「SICs(serious illness conversations)」は、がんを含む「深刻な疾患」に関する患者と医療者の話し合いを指し、患者の生活の質向上と、終末期における過剰な医療を減らすことが期待される。米ペンシルベニア大学の研究チームは、機械学習アルゴリズムを用いて6ヶ月以内の死亡リスクが高い患者を特定し、医療者にリマインダーを配信することで、SICsのより良い実践につながるかを検証している。

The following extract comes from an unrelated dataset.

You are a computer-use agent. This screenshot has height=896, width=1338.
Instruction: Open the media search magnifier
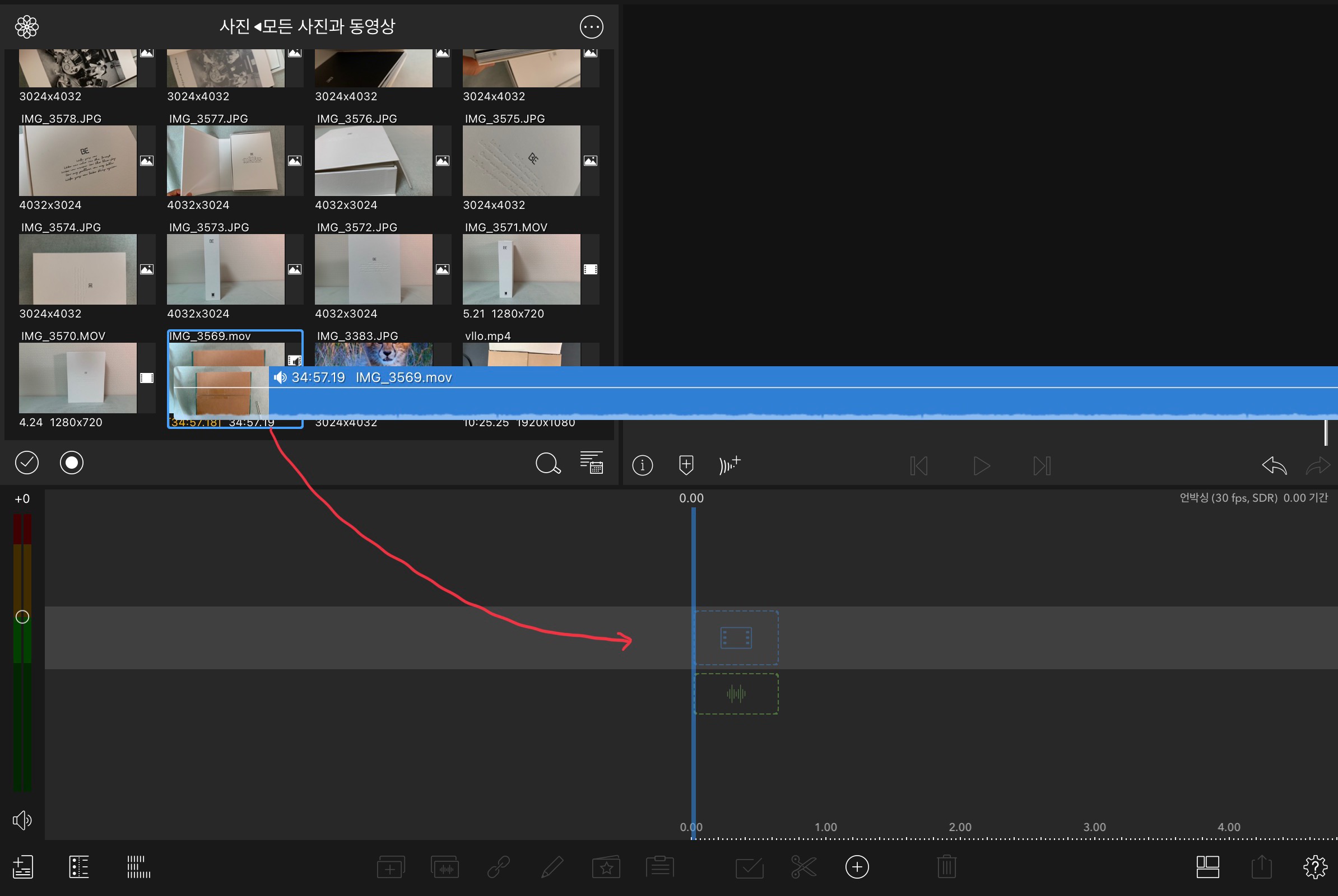(x=547, y=464)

JAMA Oncologyに発表された同研究は、がん治療を受けた20,506名の患者を対象に、電子カルテへの機械学習アルゴリズム適用により、6ヶ月死亡リスクの高い患者を特定した。臨床医に対しては、行動変容のために助言や刺激を与える行動経済学の理論「ナッジ(Nudge)」に基づき、テキストによるメッセージを配信している。その内容は、1.SICs実施率および同業者実施率との比較を週刊配信、2.高リスク患者リストの週刊配信、3.高リスク患者との面会前にSICsを促すテキストメッセージ、となる。本研究により、これら介入によって死亡リスクの高い患者との対面時にSICsの実施率が3.4%から13.5%へと約4倍に増加したとしている。また、調査期間中に死亡した患者においては、最後の2週間における化学療法および分子標的治療の使用率が10.4%から7.5%に減少することが示された。
本研究は、機械学習ベースの介入と医療者へのナッジが、がん医療提供の長期的改善につながることを示唆している。筆頭著者のRavi B. Parikh医師は、「がん患者の目標や希望についてコミュニケーションを取ることはケアの重要な部分であり、終末期の不要で望まない治療も減らすことができる」と語っている。